### THE DATA
◇ ◇ ◇

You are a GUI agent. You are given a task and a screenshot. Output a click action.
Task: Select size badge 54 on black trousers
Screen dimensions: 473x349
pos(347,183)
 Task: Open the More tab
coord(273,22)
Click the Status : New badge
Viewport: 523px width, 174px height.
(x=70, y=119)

◇ ◇ ◇

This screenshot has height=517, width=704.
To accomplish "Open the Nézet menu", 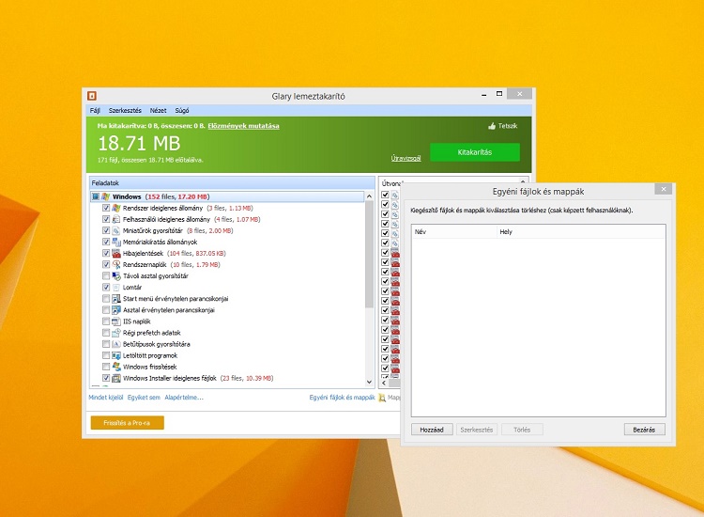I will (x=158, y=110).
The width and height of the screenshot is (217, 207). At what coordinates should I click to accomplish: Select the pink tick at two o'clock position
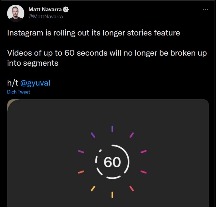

◇ ◇ ◇

### TO DO
What is needed is the number of lines in the entries that contain the word "screenshot", written alone.

### YOUR SOLUTION
3